Given instruction
Extract the lines of the listing starting at the line containing "You are a GUI" and ending at the line containing "coordinates (20, 402).", and repeat them exactly, with both of those lines included.
** START Extracted data **
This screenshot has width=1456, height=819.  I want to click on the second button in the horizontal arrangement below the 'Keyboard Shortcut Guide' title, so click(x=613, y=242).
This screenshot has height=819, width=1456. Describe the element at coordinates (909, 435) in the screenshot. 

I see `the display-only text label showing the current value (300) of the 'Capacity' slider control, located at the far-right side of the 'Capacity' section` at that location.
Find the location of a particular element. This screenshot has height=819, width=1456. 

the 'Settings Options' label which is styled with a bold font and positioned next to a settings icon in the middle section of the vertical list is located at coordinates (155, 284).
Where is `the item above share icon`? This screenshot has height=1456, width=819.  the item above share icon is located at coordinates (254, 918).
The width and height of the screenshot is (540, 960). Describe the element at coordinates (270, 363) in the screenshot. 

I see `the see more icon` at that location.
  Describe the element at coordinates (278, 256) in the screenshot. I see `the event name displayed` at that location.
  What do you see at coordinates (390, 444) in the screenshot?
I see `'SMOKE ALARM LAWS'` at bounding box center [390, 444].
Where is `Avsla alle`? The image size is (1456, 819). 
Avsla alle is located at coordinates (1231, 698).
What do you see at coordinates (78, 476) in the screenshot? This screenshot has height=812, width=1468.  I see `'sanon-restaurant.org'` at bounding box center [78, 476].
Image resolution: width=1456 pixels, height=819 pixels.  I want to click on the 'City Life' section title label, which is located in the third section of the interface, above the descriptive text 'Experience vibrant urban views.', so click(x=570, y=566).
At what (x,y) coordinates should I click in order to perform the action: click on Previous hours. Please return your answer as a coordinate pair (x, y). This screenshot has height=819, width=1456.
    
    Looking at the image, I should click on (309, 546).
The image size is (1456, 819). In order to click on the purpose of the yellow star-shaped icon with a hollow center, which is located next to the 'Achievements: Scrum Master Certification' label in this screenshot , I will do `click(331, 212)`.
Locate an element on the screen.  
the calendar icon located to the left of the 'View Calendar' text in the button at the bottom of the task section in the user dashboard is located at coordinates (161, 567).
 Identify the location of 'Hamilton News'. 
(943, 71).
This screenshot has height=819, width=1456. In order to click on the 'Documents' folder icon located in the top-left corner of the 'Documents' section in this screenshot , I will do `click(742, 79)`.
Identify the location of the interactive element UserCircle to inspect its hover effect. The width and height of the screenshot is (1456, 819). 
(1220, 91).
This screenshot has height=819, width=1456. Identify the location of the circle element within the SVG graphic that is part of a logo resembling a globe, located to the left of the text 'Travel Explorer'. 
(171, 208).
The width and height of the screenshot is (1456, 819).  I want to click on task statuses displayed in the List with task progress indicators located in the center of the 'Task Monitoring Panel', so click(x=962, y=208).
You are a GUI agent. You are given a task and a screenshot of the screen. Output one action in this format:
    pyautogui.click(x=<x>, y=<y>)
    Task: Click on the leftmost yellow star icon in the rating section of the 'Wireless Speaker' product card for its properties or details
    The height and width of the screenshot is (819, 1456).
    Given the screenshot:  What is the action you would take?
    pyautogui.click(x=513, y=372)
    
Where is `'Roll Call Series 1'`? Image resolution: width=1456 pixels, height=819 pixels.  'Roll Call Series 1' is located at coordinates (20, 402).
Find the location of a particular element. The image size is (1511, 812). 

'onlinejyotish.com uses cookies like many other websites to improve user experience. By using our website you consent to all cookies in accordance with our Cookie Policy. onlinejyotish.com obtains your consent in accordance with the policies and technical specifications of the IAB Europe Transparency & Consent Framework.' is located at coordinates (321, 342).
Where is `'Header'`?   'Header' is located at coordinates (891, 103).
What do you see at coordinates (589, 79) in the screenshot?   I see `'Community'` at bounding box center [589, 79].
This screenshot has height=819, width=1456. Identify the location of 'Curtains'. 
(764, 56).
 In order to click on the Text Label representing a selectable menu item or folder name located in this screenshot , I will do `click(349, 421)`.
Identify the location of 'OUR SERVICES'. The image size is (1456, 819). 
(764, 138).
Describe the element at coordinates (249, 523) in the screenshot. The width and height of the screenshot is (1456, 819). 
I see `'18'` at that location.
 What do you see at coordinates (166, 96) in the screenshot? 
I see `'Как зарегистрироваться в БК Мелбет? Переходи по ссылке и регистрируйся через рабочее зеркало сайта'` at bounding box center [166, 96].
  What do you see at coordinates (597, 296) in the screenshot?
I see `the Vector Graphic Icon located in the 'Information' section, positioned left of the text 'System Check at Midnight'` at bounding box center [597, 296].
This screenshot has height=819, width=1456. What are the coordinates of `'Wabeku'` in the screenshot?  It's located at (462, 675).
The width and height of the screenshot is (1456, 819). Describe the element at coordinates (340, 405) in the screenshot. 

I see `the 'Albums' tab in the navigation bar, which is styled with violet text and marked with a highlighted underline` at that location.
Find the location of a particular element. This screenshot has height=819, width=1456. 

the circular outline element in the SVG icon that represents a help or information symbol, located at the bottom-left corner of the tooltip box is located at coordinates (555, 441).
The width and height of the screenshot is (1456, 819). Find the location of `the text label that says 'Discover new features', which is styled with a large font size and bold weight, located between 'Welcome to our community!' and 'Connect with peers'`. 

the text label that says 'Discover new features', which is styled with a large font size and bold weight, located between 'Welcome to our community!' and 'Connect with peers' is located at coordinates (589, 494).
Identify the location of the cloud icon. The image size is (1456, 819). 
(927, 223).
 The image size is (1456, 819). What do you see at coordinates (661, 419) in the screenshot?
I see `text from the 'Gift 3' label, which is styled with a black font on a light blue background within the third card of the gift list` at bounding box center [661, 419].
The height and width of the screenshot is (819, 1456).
** END Extracted data **
Output for this exercise
You are a GUI agent. You are given a task and a screenshot of the screen. Output one action in this format:
    pyautogui.click(x=<x>, y=<y>)
    Task: Click on the leftmost yellow star icon in the rating section of the 'Wireless Speaker' product card for its properties or details
    The height and width of the screenshot is (819, 1456).
    Given the screenshot:  What is the action you would take?
    pyautogui.click(x=513, y=372)
    
Where is `'Roll Call Series 1'`? Image resolution: width=1456 pixels, height=819 pixels.  'Roll Call Series 1' is located at coordinates (20, 402).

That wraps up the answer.